[LLVMdev] [GSoC] Optimizing for size

Tue Apr 5 09:29:07 PDT 2011

Hi all,

I'm interested in adding code size optimizations as a GSoC project. This is
necessary when compiling for embedded devices, where LLVM should optimize for
size even at the expense of speed. I'm still working on my proposal, but I'd
like some advice on the technical parts and overall project plan.

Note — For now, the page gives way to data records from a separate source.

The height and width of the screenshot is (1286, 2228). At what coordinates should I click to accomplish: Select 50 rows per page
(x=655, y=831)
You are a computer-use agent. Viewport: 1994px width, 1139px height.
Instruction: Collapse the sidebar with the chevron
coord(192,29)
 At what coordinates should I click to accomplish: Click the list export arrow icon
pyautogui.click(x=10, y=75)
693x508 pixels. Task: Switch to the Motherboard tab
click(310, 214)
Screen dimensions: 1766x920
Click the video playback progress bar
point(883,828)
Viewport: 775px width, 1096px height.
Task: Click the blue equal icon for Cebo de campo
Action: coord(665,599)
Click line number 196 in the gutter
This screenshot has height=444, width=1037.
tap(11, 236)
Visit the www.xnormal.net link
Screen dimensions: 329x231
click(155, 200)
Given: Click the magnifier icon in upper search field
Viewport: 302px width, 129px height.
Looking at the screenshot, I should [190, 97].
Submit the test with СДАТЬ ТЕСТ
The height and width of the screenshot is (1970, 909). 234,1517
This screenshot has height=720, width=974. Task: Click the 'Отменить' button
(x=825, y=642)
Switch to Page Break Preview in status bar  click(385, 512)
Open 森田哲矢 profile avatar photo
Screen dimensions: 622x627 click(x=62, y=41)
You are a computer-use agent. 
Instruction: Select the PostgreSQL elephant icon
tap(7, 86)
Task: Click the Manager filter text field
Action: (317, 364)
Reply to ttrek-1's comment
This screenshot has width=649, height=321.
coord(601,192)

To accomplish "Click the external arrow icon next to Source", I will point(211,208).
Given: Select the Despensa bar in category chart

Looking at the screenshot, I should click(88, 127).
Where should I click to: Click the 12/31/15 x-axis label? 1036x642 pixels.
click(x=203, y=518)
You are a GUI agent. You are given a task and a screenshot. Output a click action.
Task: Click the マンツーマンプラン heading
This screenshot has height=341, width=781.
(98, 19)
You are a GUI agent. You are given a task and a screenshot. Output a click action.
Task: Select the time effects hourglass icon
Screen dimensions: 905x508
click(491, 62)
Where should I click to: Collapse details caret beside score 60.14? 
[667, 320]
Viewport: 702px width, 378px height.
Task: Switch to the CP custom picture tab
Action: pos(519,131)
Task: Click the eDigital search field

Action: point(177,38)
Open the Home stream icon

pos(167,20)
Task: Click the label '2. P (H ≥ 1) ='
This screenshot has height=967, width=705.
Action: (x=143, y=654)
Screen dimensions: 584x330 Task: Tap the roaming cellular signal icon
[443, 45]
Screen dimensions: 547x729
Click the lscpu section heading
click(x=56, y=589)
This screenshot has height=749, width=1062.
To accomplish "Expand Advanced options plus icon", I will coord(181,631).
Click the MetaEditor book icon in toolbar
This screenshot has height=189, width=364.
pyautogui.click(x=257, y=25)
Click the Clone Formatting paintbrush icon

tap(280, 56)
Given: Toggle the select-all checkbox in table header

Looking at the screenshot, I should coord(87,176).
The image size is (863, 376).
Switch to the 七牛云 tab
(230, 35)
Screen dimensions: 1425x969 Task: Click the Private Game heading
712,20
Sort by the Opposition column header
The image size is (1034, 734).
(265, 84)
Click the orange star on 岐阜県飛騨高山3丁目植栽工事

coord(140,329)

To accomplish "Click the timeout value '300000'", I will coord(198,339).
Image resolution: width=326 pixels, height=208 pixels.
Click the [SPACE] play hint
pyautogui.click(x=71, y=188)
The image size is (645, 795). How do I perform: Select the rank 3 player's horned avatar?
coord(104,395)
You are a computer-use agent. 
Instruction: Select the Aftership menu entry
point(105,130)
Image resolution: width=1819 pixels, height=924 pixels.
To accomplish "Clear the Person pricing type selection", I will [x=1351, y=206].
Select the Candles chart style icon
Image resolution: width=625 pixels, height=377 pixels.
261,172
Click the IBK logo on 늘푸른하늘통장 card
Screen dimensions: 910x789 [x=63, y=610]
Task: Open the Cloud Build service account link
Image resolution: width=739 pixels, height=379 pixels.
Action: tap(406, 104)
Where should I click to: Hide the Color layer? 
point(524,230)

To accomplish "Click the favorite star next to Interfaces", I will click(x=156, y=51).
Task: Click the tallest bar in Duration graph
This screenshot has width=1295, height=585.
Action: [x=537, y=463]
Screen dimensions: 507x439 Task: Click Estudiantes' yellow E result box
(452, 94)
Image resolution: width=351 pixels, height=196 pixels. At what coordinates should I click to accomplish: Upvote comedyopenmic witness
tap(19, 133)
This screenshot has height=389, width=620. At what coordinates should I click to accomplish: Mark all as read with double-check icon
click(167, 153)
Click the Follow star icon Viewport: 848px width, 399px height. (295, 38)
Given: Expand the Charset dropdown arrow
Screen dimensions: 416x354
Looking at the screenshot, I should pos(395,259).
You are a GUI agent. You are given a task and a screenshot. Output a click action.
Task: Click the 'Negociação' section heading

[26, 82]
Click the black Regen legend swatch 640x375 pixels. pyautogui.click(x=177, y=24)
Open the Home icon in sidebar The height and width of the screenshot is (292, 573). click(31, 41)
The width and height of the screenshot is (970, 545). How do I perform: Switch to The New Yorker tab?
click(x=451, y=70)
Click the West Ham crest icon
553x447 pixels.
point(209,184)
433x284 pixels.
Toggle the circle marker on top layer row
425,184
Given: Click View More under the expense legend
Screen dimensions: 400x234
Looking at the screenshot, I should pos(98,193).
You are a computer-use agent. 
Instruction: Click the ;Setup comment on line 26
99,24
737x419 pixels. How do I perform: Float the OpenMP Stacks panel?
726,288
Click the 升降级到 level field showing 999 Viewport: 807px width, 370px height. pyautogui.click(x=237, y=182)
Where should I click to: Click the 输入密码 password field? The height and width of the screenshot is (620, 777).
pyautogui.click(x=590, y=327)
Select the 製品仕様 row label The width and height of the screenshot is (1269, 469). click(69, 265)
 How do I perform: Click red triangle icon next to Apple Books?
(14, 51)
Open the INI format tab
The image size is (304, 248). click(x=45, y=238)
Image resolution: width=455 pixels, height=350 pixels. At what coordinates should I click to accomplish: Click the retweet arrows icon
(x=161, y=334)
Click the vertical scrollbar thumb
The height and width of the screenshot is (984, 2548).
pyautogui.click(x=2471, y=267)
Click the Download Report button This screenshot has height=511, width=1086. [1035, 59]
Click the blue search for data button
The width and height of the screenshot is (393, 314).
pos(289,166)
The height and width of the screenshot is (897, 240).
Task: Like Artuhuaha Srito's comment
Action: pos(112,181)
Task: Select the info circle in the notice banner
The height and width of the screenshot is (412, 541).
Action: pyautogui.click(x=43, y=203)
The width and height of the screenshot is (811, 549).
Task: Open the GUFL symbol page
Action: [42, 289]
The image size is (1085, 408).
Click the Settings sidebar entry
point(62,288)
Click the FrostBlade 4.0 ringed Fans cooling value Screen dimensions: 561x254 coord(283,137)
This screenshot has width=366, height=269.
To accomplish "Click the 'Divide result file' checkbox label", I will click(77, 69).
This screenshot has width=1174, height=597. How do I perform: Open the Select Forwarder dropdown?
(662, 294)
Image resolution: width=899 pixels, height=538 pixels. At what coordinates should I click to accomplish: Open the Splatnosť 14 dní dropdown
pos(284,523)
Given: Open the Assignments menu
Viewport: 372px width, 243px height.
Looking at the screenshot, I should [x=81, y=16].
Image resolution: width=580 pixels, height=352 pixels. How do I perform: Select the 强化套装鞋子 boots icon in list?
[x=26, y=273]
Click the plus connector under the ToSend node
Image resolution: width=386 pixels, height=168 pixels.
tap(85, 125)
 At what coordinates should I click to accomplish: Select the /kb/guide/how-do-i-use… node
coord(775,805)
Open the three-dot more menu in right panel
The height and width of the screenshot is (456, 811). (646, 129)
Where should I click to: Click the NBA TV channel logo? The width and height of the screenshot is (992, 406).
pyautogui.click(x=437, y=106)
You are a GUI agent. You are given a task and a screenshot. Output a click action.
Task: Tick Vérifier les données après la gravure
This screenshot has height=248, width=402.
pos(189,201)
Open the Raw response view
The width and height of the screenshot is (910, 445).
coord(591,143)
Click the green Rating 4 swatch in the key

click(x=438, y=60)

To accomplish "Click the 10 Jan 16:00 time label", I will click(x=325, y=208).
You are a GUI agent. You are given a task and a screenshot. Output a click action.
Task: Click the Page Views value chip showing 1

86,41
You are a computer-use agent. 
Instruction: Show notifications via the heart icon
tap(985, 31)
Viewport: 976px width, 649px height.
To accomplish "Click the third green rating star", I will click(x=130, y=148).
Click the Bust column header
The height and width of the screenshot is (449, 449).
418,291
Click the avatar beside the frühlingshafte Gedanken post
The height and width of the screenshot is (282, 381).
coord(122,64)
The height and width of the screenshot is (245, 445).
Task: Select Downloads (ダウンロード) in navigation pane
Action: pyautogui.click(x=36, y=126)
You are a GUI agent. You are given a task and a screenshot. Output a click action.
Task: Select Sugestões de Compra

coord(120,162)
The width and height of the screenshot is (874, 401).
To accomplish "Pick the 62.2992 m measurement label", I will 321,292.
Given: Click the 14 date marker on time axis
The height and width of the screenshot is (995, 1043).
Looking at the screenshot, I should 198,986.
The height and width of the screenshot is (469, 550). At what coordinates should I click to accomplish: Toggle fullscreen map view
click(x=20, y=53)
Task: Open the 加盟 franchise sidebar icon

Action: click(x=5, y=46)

First, I would add a way to determine which parts of the code should be optimized
for size. This is currently done with an OptimizeForSize attribute on
functions, which is added by clang with -Os. I would add a more flexible method
that determines whether a given BB should be optimized for size, depending on
profiling information (if available) and -Os and other options. I could put
this in ProfileInfoT, since it would interact closely with profiling
information.

The next step is to make optimization passes use this information. This means
updating passes that currently check the OptimizeForSize attribute to use the
new information instead. I would also make JumpThreading, InlineCost, and
possibly other passes aware of size optimization.

After working on existing passes, I would add a new MergeBlocks pass. This is
an IPO pass that would combine equivalent basic blocks, extracting them into
new functions. Research has shown that this can decrease code size by 5-6%. The
new pass will be based on CodeExtractor and MergeFunctions; it will create a
hash table of every basic block, based on the number of instructions of
different types, and then perform a detailed comparison on blocks with the same
hash. I would first write an inefficient preliminary version that only finds
obvious cases. This can be used to get an impression of the technique's
effectiveness. I would then work on making it more efficient and able to merge
blocks in more difficult cases.

Tentative schedule:
2-3 weeks: Add -Os to llc and opt. Use profiling information or -Os to
           determine which BBs should be optimized for size.
3-4 weeks: Make existing passes aware of size optimization.
2-3 weeks: Preliminary implementation of block merging.
2-3 weeks: Improve block merging algorithm speed.
1-4 weeks: Make block merging handle more difficult cases.

Any thoughts?

Thanks,
Sean Bartell
(wtachi in #llvm)